Insurance companies often restrict University of Utah Health physicians from prescribing the optimal drug for a patient’s illness.
Providers are left to choose between the second or third choice after insurers initially deny coverage, in part, to steer doctors and patients toward lower-cost options. In some cases, patients have to go through months of ineffective treatment to merit a more expensive drug, said Erin Fox, senior pharmacy director at University of Utah Health, which has an entire pharmacy technician team devoted to prior authorizations.
“Our providers are overall especially frustrated with prior authorizations because they often aren’t allowed to prescribe what would be the best treatment for an individual patient,” she said, noting the “step therapy” or “fail first” requirement. “The patient has to pay copayments for these visits and may suffer overall worsening of disease state while they make the case to the payer.”
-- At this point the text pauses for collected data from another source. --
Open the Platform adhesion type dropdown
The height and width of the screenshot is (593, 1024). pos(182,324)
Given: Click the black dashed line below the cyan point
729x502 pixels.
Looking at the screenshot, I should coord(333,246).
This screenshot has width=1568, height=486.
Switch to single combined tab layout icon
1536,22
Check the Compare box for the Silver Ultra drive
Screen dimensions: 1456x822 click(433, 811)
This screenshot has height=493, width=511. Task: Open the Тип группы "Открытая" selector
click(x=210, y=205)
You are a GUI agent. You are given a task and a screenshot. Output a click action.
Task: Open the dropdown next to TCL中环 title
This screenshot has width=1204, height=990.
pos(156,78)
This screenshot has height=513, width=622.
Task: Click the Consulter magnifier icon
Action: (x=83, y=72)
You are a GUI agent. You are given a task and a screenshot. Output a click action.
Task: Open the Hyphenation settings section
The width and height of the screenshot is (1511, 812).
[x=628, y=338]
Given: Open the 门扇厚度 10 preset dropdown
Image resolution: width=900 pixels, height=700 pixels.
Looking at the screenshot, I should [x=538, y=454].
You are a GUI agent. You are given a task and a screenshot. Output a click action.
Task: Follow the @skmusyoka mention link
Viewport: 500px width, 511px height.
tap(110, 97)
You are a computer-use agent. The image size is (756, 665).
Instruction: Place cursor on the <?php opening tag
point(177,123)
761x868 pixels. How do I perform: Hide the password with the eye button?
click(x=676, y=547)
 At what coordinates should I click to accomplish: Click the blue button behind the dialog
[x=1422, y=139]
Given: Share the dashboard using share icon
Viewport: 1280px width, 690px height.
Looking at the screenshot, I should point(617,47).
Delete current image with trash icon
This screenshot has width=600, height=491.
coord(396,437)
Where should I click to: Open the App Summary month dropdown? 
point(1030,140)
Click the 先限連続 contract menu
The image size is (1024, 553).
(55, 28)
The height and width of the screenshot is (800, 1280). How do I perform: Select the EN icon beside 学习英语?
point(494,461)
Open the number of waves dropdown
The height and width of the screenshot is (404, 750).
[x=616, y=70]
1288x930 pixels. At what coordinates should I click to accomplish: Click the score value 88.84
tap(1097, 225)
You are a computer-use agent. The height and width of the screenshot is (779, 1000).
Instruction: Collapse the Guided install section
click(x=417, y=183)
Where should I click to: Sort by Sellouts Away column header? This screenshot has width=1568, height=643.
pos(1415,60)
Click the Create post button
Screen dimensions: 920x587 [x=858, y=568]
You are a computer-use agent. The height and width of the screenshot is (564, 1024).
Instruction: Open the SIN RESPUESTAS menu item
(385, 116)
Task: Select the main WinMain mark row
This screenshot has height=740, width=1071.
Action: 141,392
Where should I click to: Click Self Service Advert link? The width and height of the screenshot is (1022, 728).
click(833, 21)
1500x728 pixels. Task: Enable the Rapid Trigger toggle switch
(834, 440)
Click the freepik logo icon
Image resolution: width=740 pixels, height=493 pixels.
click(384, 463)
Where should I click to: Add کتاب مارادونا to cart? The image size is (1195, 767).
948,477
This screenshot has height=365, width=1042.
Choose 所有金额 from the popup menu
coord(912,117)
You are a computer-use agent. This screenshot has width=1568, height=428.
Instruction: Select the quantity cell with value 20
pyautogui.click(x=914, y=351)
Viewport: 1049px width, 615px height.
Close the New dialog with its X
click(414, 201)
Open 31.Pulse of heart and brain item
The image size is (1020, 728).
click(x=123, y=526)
Prior authorization can delay care, since those decisions typically only happen during normal business hours, Fox noted. When physicians want to start a medicine while a patient is still in the hospital, University of Utah Health’s inpatient pharmacy team must determine whether the treatment will be covered in the outpatient setting. That means patients may end up staying in the hospital over a weekend without receiving the appropriate treatment, Fox said.
Prior authorization is part of a myriad of administrative roadblocks bogging down the healthcare system. Insurers, drug manufacturers, physicians and patients spend at least $93.3 billion a year on navigating that administrative complexity, most of which is borne by patients and their physicians, researchers from Novartis Pharmaceutical Corp. and the University of California, Berkeley estimated in a new study published in Health Affairs on Monday.
Patients spend approximately $35.8 billion a year in drug cost sharing after accounting for copay support. Physicians devote $26.7 billion in time to navigate utilization management, and manufacturers invest $24.8 billion in drug donations, discounted copays and administrative support. Payers spend around $6 billion administering prior authorizations, the “conservative” analysis of peer-reviewed papers, industry reports and articles found.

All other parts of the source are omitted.